→ **The input**:
== == ==

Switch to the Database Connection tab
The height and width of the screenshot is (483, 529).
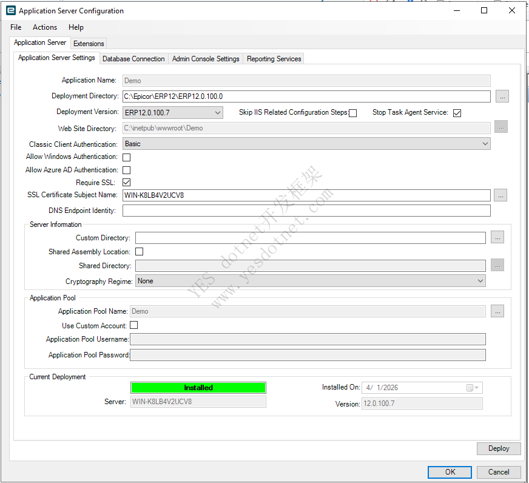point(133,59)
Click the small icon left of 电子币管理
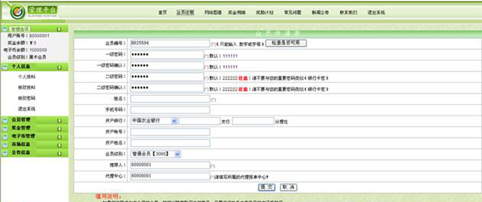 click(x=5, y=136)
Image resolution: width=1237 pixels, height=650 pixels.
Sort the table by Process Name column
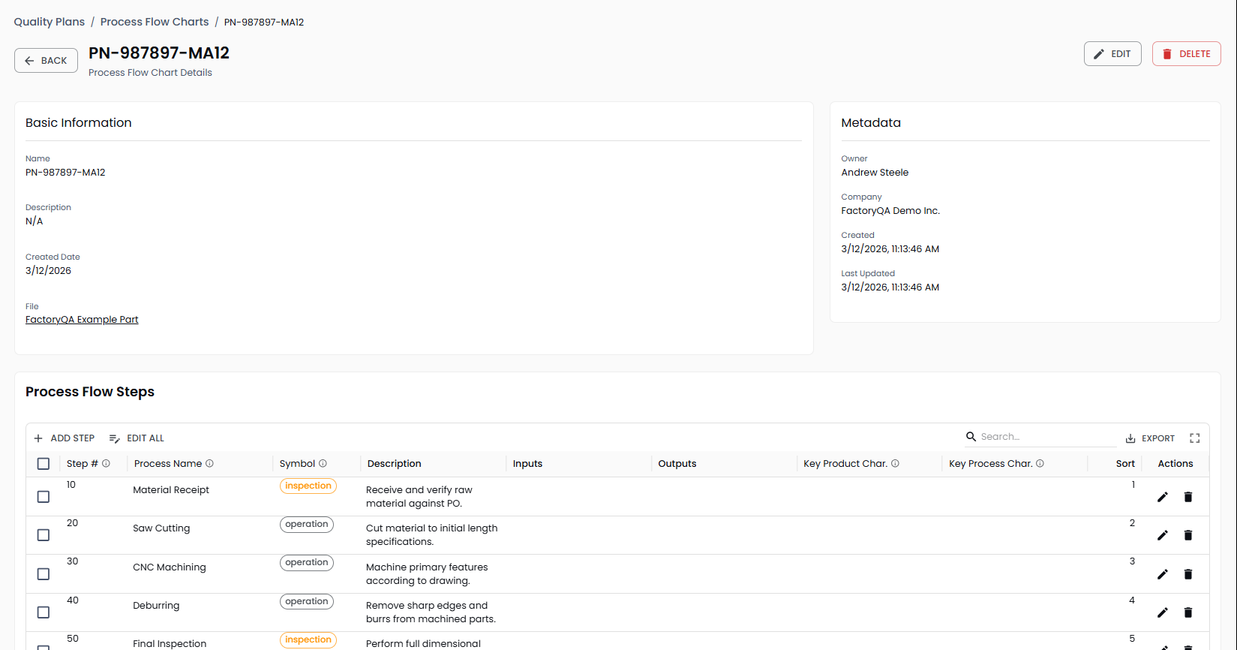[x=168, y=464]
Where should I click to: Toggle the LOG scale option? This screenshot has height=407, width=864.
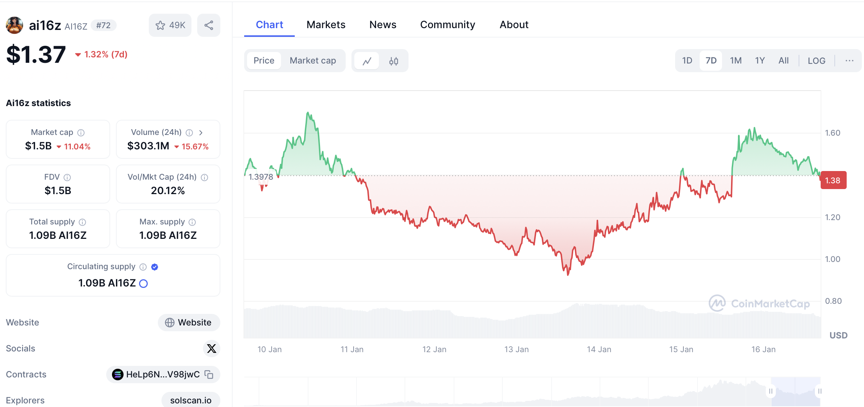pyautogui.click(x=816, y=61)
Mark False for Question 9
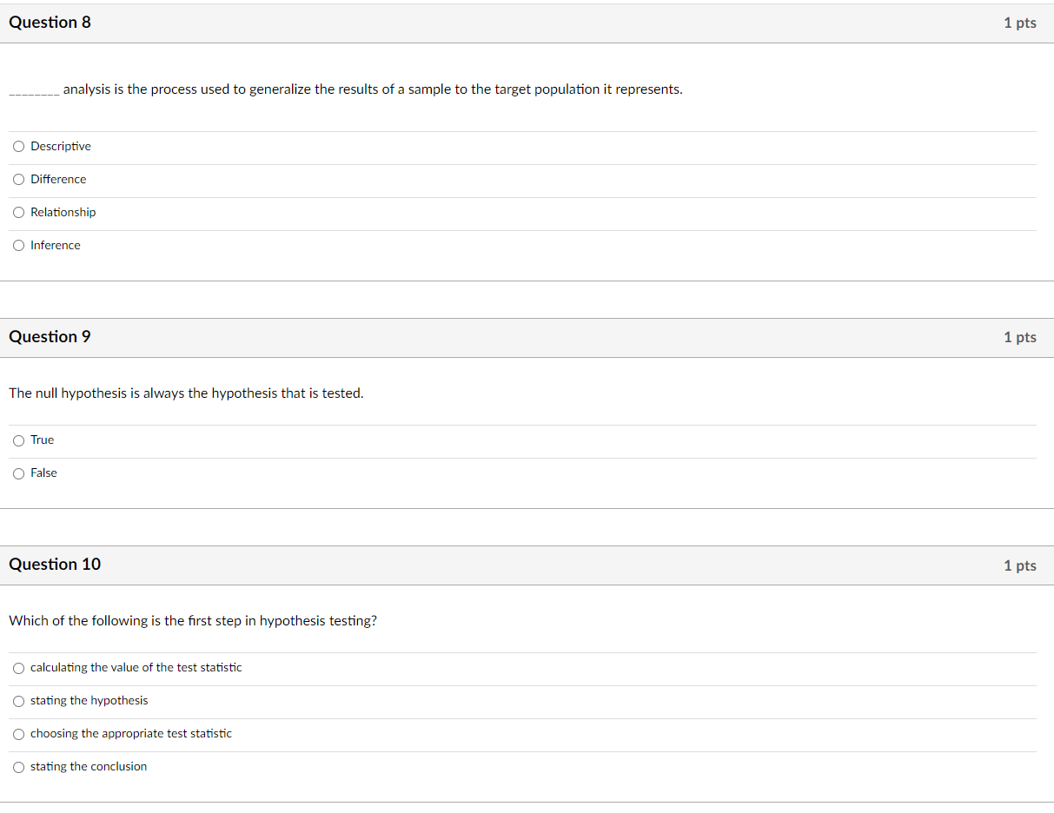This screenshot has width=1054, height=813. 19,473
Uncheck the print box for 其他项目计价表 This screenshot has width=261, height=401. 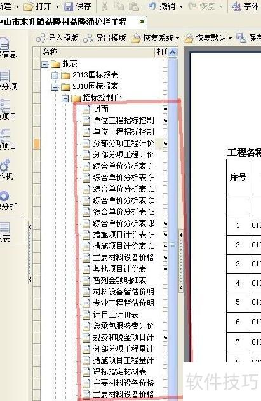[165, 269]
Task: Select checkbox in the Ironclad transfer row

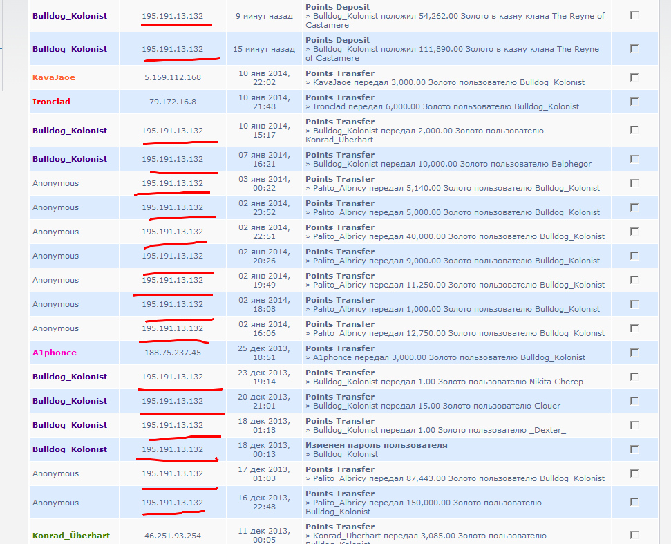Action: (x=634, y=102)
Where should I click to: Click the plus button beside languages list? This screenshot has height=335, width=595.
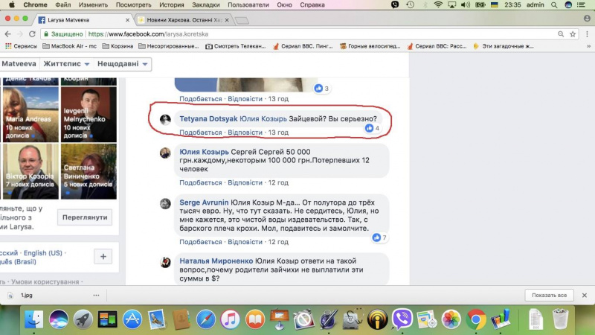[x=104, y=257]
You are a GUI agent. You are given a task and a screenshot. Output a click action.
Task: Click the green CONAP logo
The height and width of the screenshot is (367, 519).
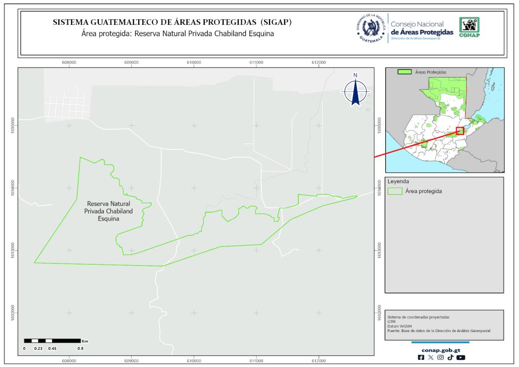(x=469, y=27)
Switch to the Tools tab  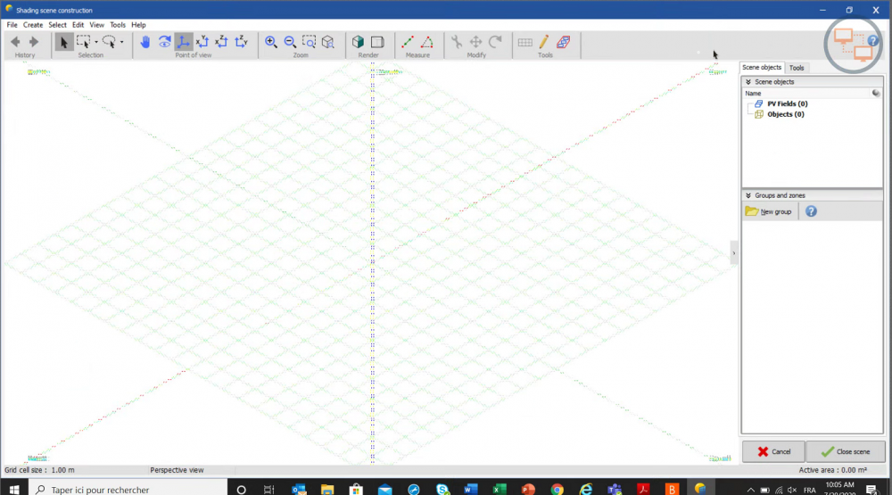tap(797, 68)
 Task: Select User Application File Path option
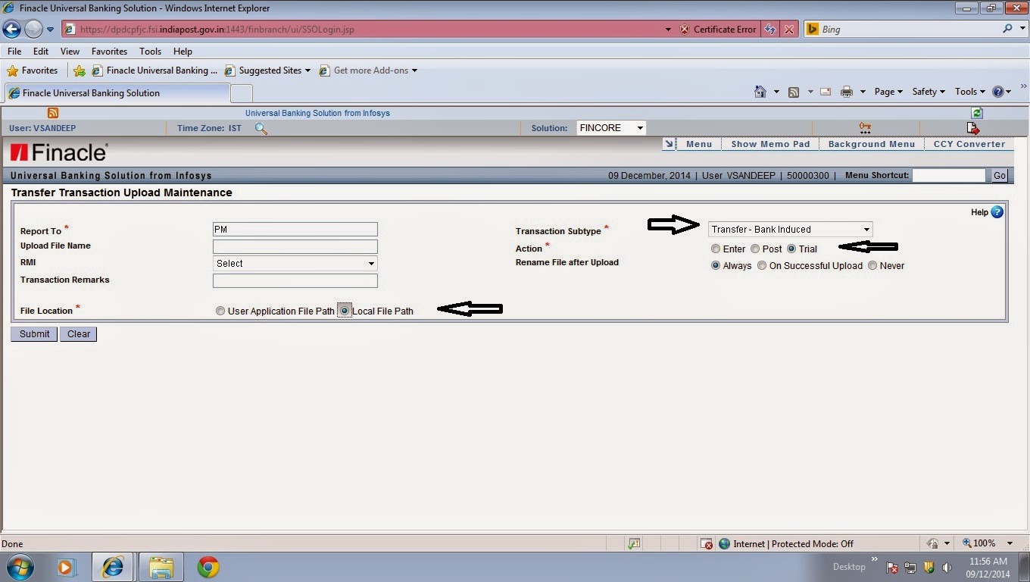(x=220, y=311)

== == ==

Arrange the records above as a numbered list, leaving out any blank lines. Begin with the first line of the records and stop after the line that contains "[x=168, y=464]", including it, and leave the pictures out of your answer.

1. Switch to the Database Connection tab
2. The height and width of the screenshot is (483, 529).
3. point(133,59)
4. Click the small icon left of 电子币管理
5.  click(x=5, y=136)
6. Image resolution: width=1237 pixels, height=650 pixels.
7. Sort the table by Process Name column
8. [x=168, y=464]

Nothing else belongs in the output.